Zapisane wpisy danych

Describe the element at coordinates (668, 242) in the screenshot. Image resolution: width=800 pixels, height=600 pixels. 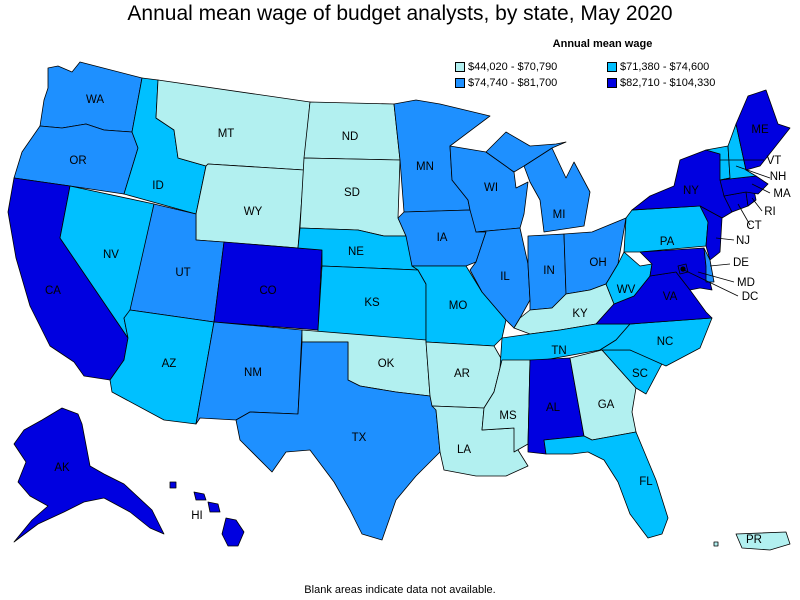
I see `state-label-PA: PA` at that location.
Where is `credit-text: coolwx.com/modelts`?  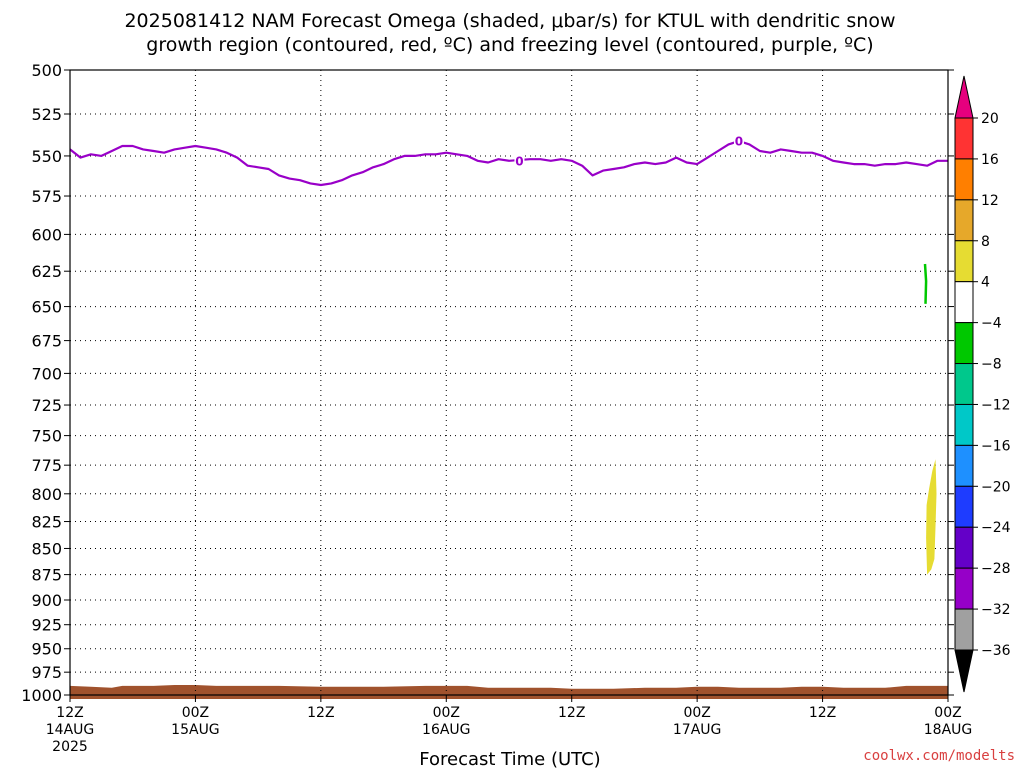 credit-text: coolwx.com/modelts is located at coordinates (939, 756).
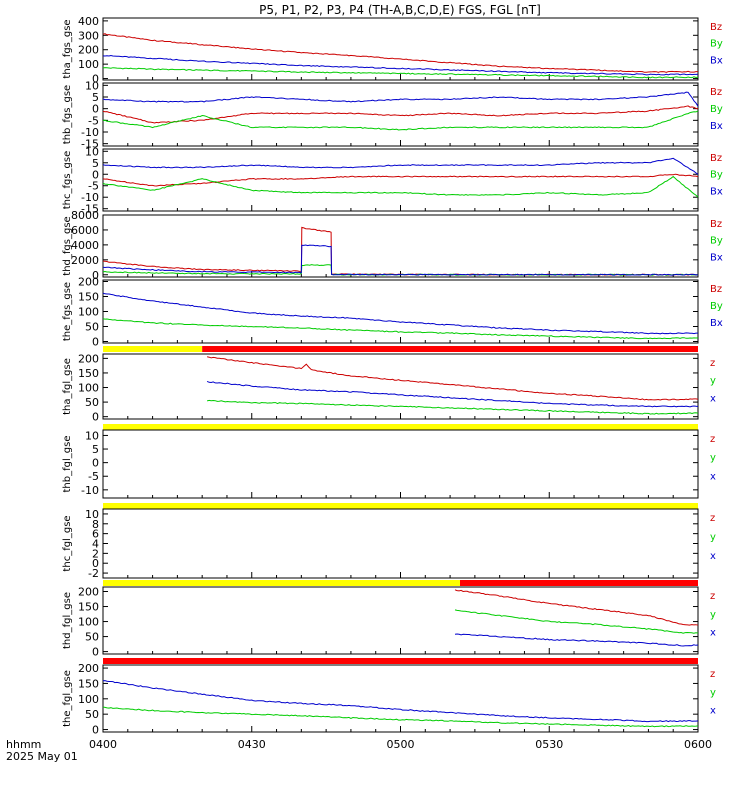 The image size is (750, 800). I want to click on y-axis-label: thb_fgl_gse, so click(68, 464).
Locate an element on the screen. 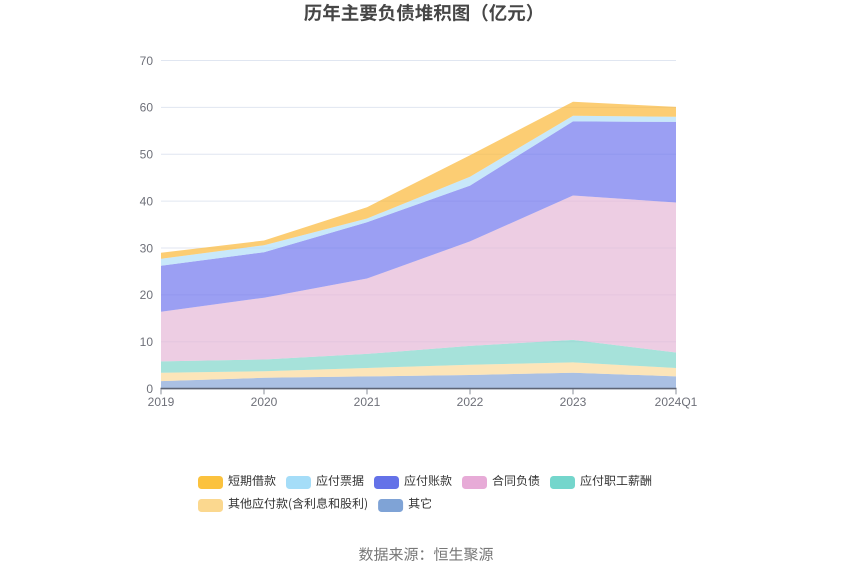 The width and height of the screenshot is (850, 575). svg-text: 10 is located at coordinates (147, 342).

» **ZADANIE DO WYKONANIA**
Podaj ponownie, bez żadnych zmian, wiersze od pierwszego aż do wiersza zawierającego „at that location.” włącznie. W odpowiedzi pomiń obrazy.

» **ROZWIĄZANIE PONIŻEJ**
Describe the element at coordinates (668, 242) in the screenshot. Image resolution: width=800 pixels, height=600 pixels. 
I see `state-label-PA: PA` at that location.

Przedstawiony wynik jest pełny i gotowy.